■ **Assignment**
For each line below that contains the word "accomplish", make a copy.

[Stored items from a collection]
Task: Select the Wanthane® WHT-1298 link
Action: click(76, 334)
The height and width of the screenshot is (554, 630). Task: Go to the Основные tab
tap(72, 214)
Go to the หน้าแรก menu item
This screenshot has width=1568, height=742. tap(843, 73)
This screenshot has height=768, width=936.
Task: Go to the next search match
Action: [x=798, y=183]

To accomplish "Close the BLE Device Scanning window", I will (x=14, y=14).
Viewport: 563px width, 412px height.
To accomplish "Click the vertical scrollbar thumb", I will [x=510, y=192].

--

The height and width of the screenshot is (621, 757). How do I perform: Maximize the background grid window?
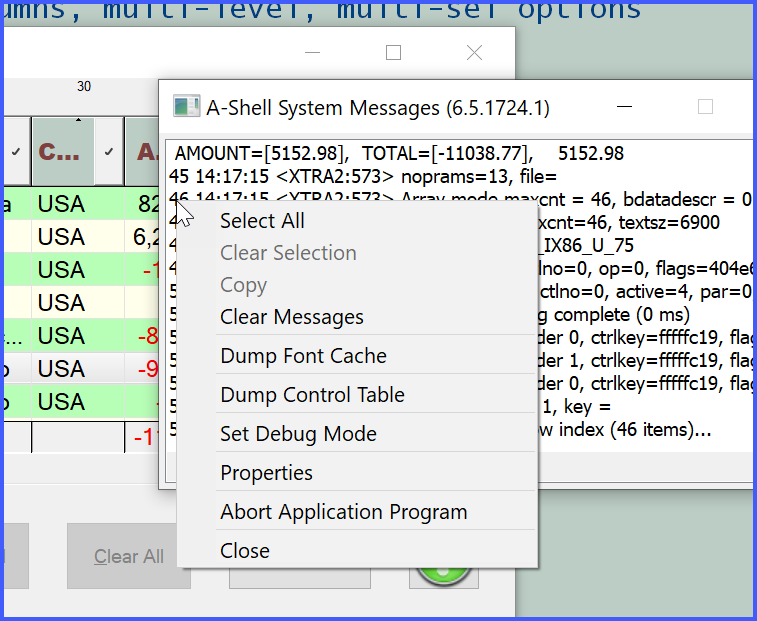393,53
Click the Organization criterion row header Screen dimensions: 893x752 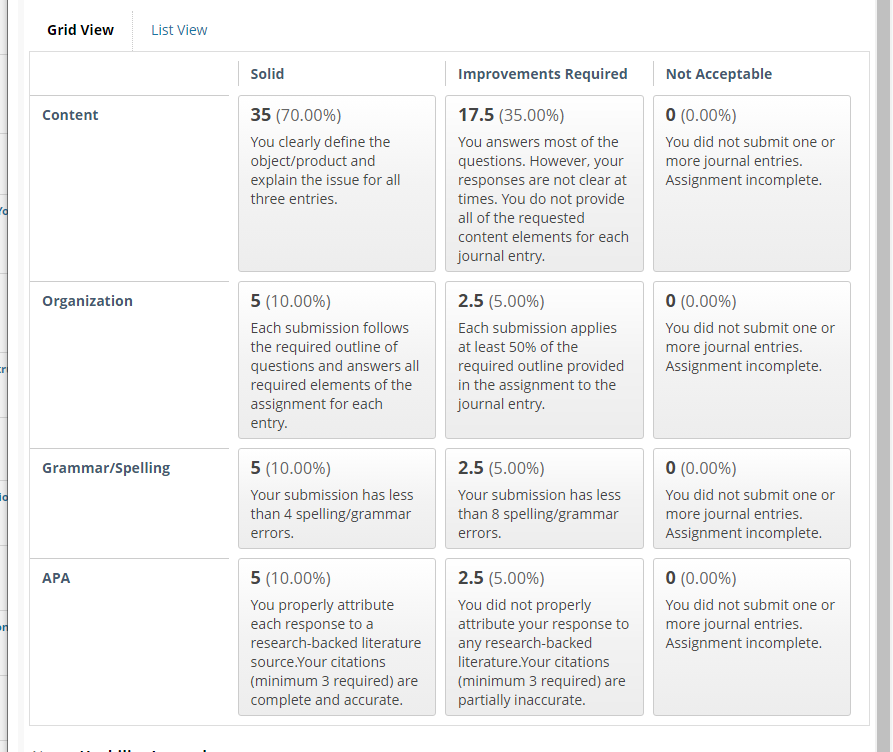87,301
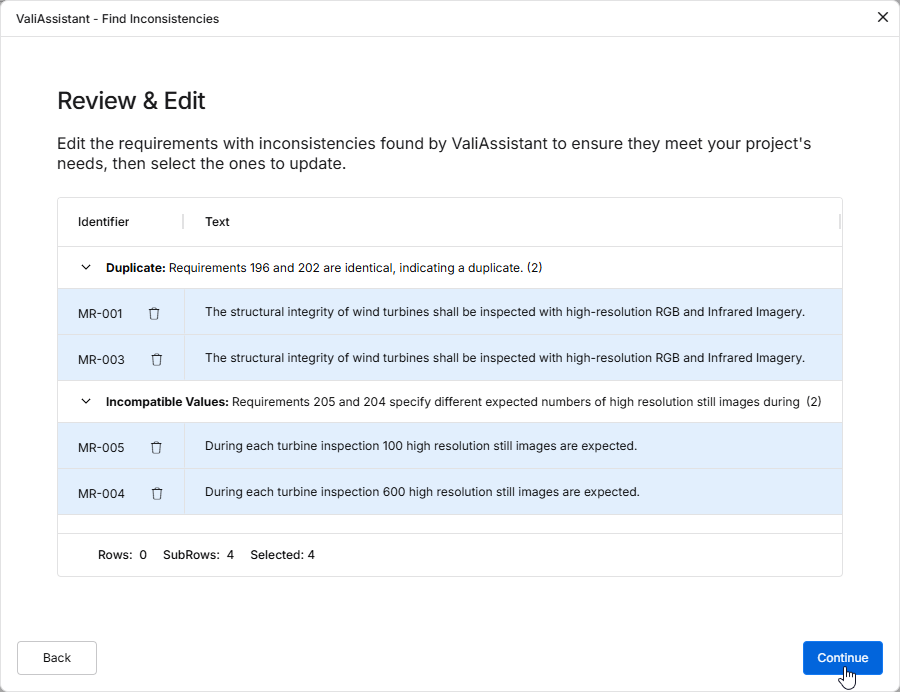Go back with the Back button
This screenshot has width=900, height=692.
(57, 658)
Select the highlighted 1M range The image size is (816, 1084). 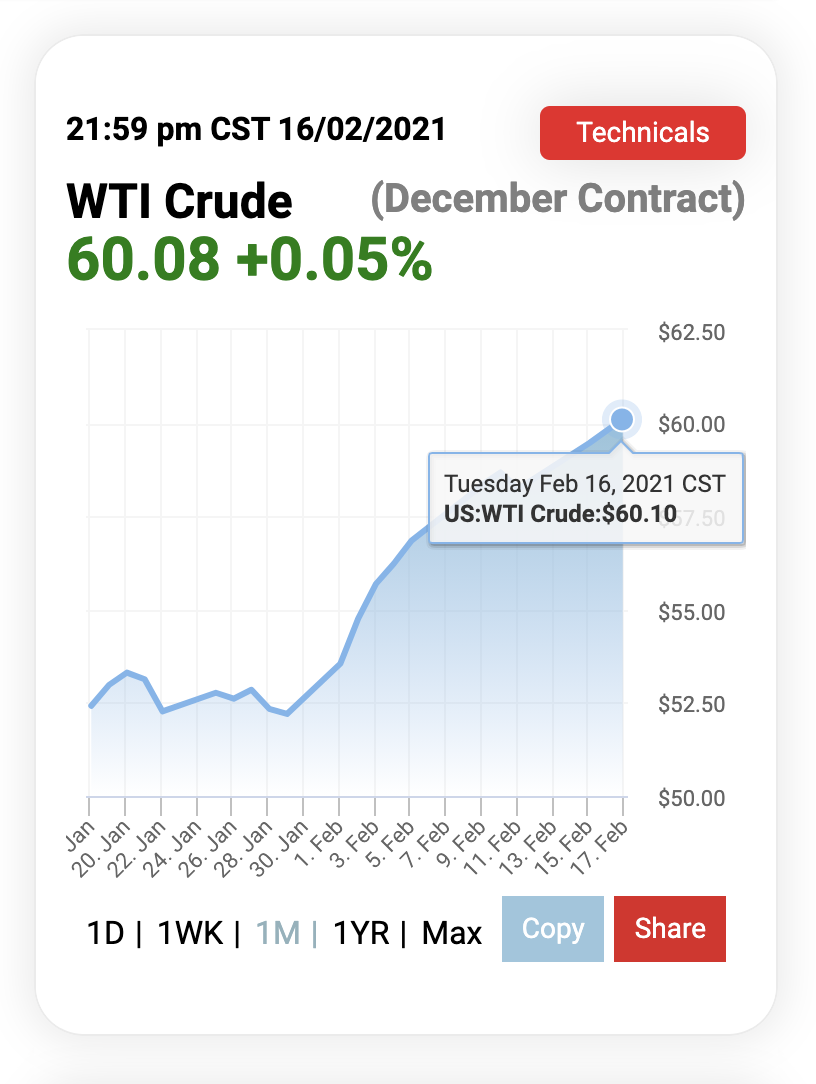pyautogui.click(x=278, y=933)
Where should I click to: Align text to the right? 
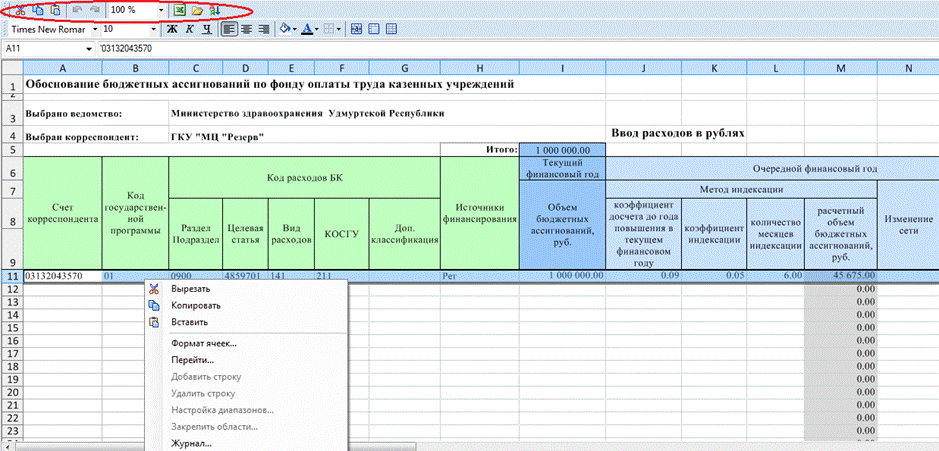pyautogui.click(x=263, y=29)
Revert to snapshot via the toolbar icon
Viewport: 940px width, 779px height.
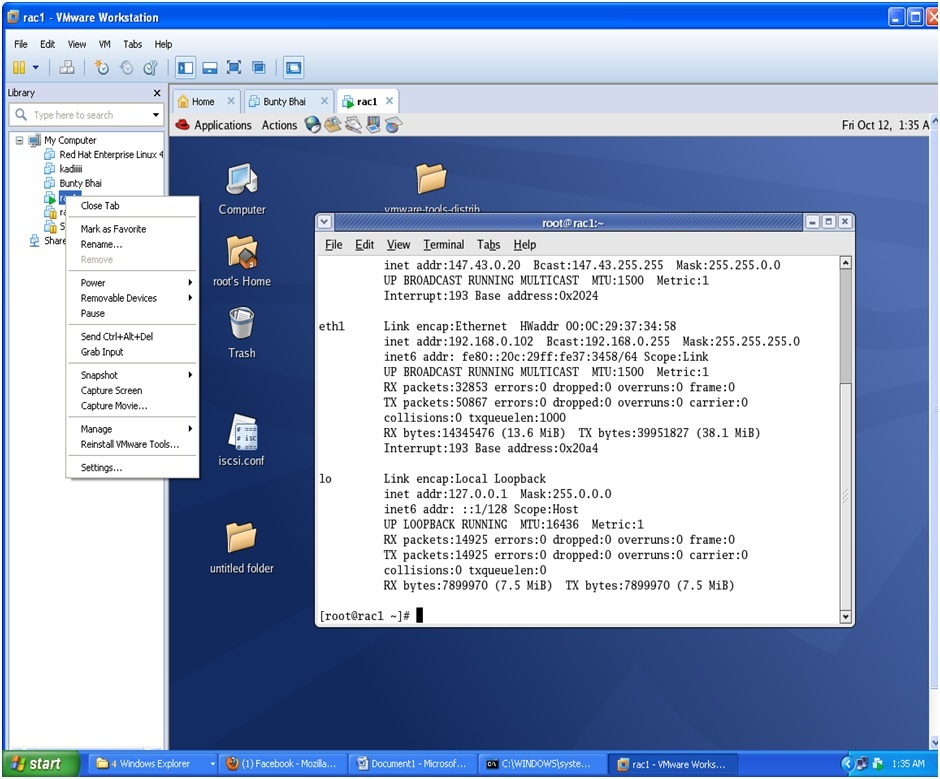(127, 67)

---

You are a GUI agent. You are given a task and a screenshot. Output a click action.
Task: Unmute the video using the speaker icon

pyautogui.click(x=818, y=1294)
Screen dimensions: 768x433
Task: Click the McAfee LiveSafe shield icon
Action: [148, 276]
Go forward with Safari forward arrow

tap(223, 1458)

■ **Exercise response**
To accomplish "Close the BLE Device Scanning window", I will (x=14, y=14).
To accomplish "Click the vertical scrollbar thumb", I will [x=510, y=192].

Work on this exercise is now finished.